_Problem description_:
Rewrite the records from the line containing "The height and" through the end of the records, keeping every request unchanged and increasing each coordinate in the answers by 73. Omit the pictures from your output.

_Given data_:
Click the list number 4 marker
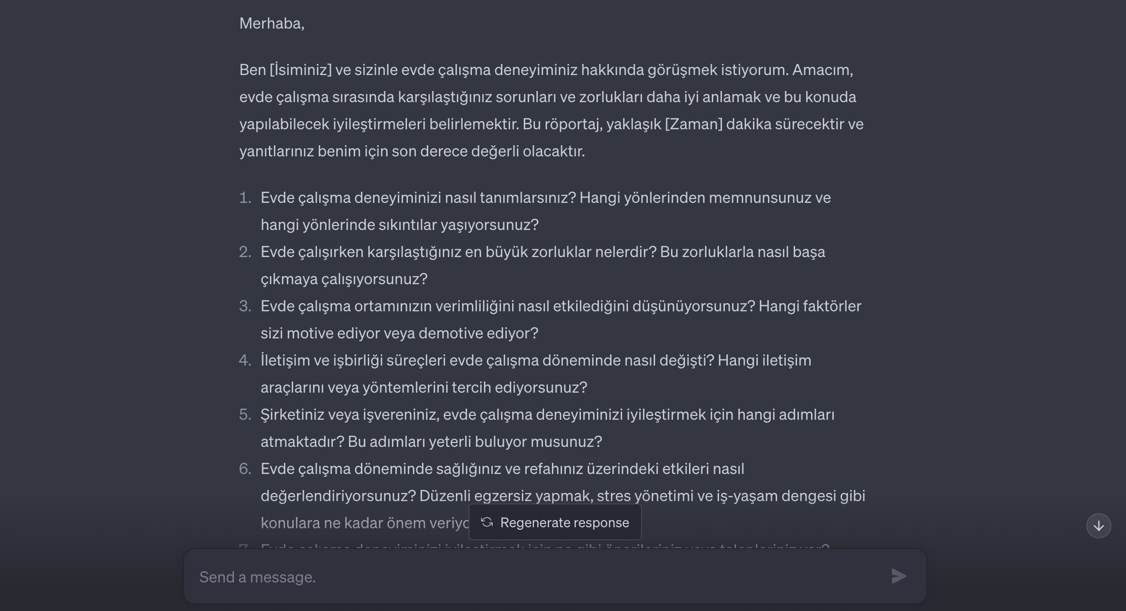The width and height of the screenshot is (1126, 611). click(x=245, y=360)
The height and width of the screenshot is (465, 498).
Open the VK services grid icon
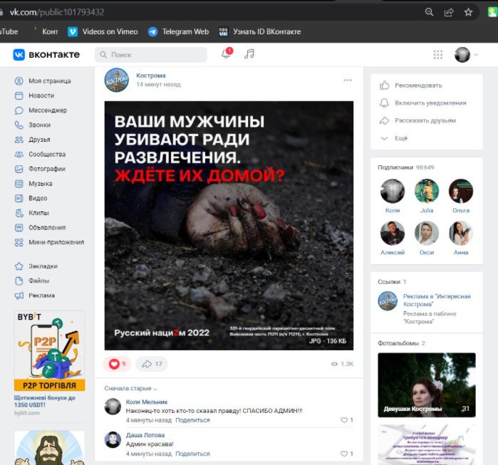438,55
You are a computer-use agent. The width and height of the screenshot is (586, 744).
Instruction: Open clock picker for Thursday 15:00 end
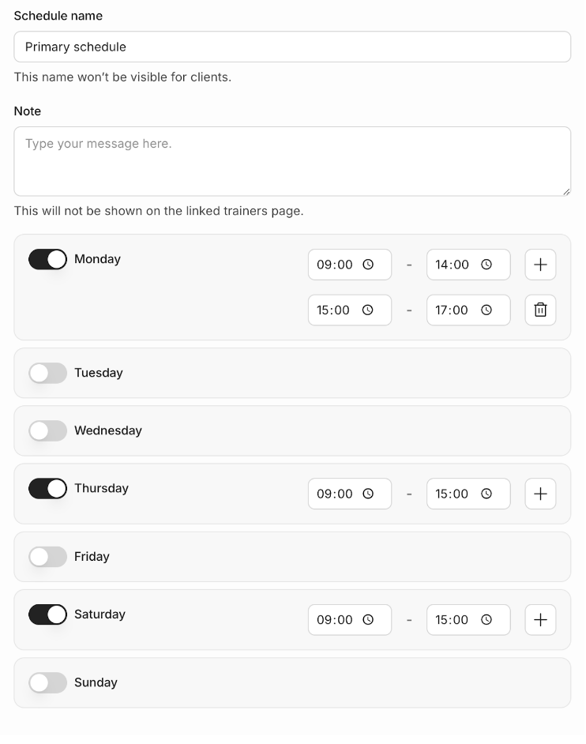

_The solution_:
The height and width of the screenshot is (465, 498).
Open the VK services grid icon
511,128
You are a computer-use agent. The width and height of the screenshot is (586, 744).
Instruction: Open clock picker for Thursday 15:00 end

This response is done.